Seit gut einem Jahr liefert der junge Mann in fester Regelmäßigkeit bei der Bahnhofsmission frisches Brot und Dosenwurst ab. Susanne Brand hat den „Anfang 30-Jährigen“ erst kürzlich mal wieder gefragt, warum er Lebensmittel spendet. „Wer sind Sie?“ Seine Antwort war ein freundliches Lächeln und er ging wieder seines Wegs. „Der Großteil der Menschen, die uns Lebensmittel, Kleider und auch mal einen Geldbetrag vorbeibringen, sind sehr bescheidene Leute“, sagt Susanne Brand.
Die erste Bahnhofsmission wurde 1894 in Berlin gegründet. Deutschlandweit sind es heute über 100. Träger der 1926 ins Leben gerufenen Schweinfurter Bahnhofsmission sind der katholische Verein In Via Würzburg und das Diakonische Werk Schweinfurt. Susanne Brand ist beim Verein angestellt. Ingeborg Götz bei der Diakonie. Beide leiten gleichberechtigt die so segensreiche Einrichtung im hinteren Winkel des Schweinfurter Hauptbahnhofs.
Sie sind im Wechsel zu den Öffnungszeiten werktags von 8 bis 12 und 12 bis 16 Uhr vor Ort. Auch ihre beiden Vertreter sind angestellt. Große Stütze sind die derzeit zehn Ehrenamtlichen, sieben Frauen, drei Männer. „Ohne sie ginge es gar nicht“, sagt Ingeborg Götz.
Es klopft am Fenster der Bahnhofsmission. Andreas. Einer der rund 25 Stammgäste. Der gelernte Bankkaufmann verlor irgendwann den Halt, wurde obdachlos.
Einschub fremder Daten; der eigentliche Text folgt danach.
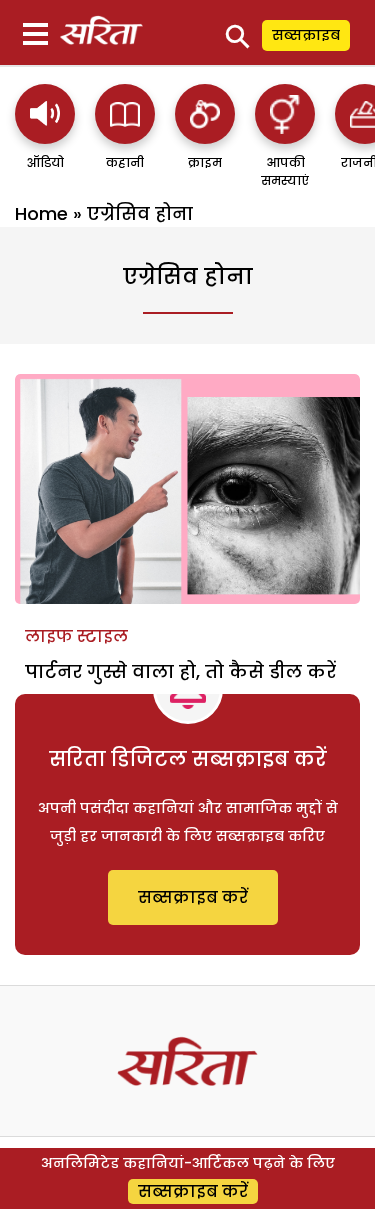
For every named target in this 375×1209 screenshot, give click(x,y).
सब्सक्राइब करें (193, 897)
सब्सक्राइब (306, 35)
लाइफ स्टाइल (76, 636)
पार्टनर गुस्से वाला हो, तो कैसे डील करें (180, 671)
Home (41, 213)
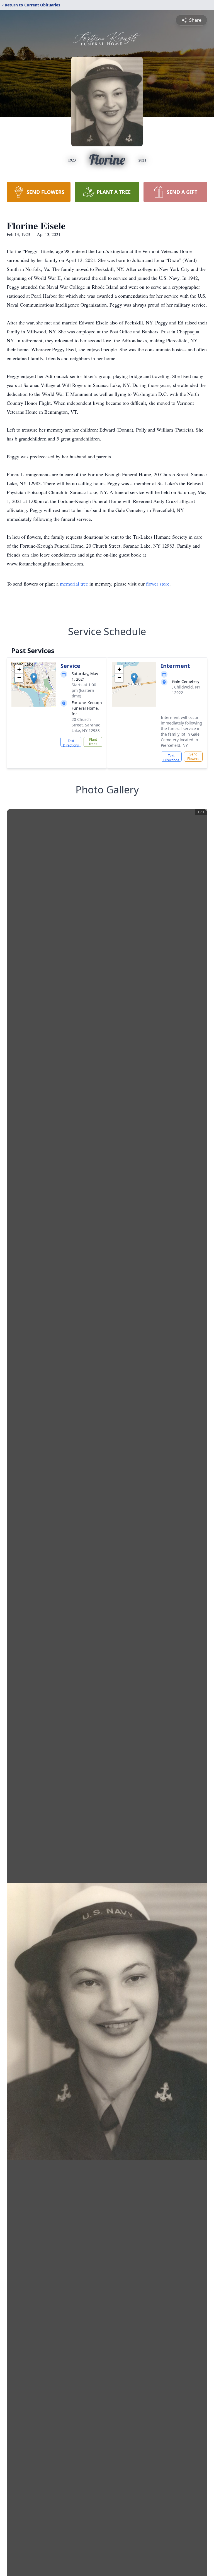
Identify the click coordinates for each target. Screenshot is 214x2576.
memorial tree (74, 583)
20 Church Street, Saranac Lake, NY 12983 (86, 725)
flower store (157, 583)
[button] (33, 678)
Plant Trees (93, 741)
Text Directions (71, 742)
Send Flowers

Er lebt schon lange von Hartz IV, hat aber heute zumindest ein Dach überm Kopf. Die Kaffeemaschine läuft schon – wie immer. Andreas, 56, nimmt die Tasse Kaffee dankbar entgegen, macht es sich auf der Eckbank bequem, greift zum Schweinfurter Tagblatt und liest. Reden will er heute nicht.
Wegen Corona – Maske ist Pflicht – muss er nach einer halben Stunde wieder gehen, Platz machen für den oder die nächste(n). Macht er auch. Er fragt noch nach einer Brotzeit. Ingeborg Götz schmiert ihm ein Wurstbrot. „Wer kommt, ist willkommen, bei der Bahnhofsmission wird niemand abgewiesen“, betonen die Frauen. Durchschnittlich 30 Gäste betreuen sie am Tag, im Winter sind es mehr. „Wir geben den Menschen Struktur, viele sind vereinsamt und können sonst mit niemandem sprechen“, sagt Ingeborg Götz. „Gerade in diesen Pandemiezeiten hat sich das deutlich verstärkt“, ergänzt Susanne Brand. Was ist ihre wichtigste Aufgabe? „Zuhören“, sagen beide. Fragen stellen sie keine, nicht nach dem Alter, der Herkunft, dem Grund für das Abdriften. Das Publikum der Bahnhofsmission ist bunt gemischt. Obdachlose, Wohnungslose, sozial Schwache, Sozialhilfeempfänger. „Hilfebedürftige, die von der Gesellschaft nicht wahrgenommen oder systematisch vertrieben werden, leider auch in Schweinfurt“, sagt Susanne Brand. „Viele wollen einfach nur ihr Herz ausschütten“, schildert Ingeborg Götz. So wie kürzlich eine Wohnsitzlose, auch sie Stammgast. Sie kommt regelmäßig, seit elf Jahren, „meist um zu schimpfen“, also Dampf abzulassen. Vor wenigen Tagen hat die 60-Jährige erstmals ausführlich über ihr Leben, oder besser das, was schiefging in ihrem Leben, berichtet. „Das hat mich gerührt“, sagt Susanne Brand.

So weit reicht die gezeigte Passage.